John L. “Jack” Swigert, Jr., was born at Denver, Colorado, 30 August 1931, the first of three children of John Leonard Swigert, a physician, and Virginia Seep Swigert. Interested in aviation from an early age, he was a licensed Private Pilot at age 16. He graduated from Denver’s East High School in 1949.
Jack Swigert attended the University of Colorado in Boulder, Colorado. He was a member of the Air Force Reserve Officers Training Corps (AFROTC), played on the varsity football team, and was a member of the C Club. He graduated in 1953 with a Bachelor’s Degree in Mechanical Engineering. Following his graduation, Swigert was commissioned as a second lieutenant, United States Air Force Reserve.
Lieutenant Swigert flew fighters from bases in Japan and Korea, then after completing his active duty requirement, 2 October 1956, he transferred to the Air National Guard. He served with the Massachusetts ANG and Connecticut ANG.
Swigert earned a Master of Science degree in Aerospace Engineering from Rensselaer Polytechnic Institute, Troy, New York, in 1965, as well as a Master of Business Administration degree from the University of Hartford at Hartford, Connecticut.
While flying with the Air Guard, Swigert also worked for North American Aviation, Inc., as an engineering test pilot, and then for Pratt & Whitney.
He became one of 19 men selected as crewmembers of NASA’s Apollo Program 1965. He requested an assignment as pilot of the Apollo Command and Service Module.
Swigert was a member of the support team for the Apollo 7 mission, and was then selected for the Command Module Pilot for the Apollo 13 backup crew, along with John Watts Young and Charles M. Duke, Jr. When the primary crew CMP, Ken Mattingly, was thought to have been exposed to measles, he was withdrawn from Apollo 13 and Jack Swigert took his place.
Apollo 13 was planned as the third lunar landing mission. The circumstances of its flight are well known.
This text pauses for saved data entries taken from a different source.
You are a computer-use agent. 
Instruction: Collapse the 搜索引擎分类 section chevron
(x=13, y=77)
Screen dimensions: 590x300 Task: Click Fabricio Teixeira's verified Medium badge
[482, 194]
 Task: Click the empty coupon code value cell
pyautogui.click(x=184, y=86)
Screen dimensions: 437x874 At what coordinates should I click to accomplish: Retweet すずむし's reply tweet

When disaster struck, all three astronauts performed an amazing feat as they had to improvise their safe return to Earth.
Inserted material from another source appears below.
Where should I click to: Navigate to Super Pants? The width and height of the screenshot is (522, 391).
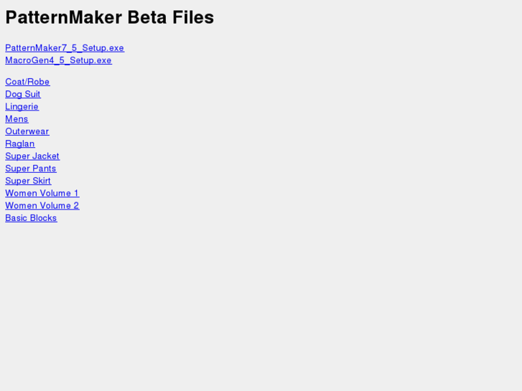pyautogui.click(x=31, y=169)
Swigert left NASA in 1977 and entered politics. He was elected to the U.S. House of Representatives in 1982, representing the the 6th District of Colorado.
On the night of 27 December 1982, before he could be sworn into office, John Leonard Swigert, Jr., aerospace engineer, fighter pilot, test pilot, astronaut and congressman, died from complications of cancer.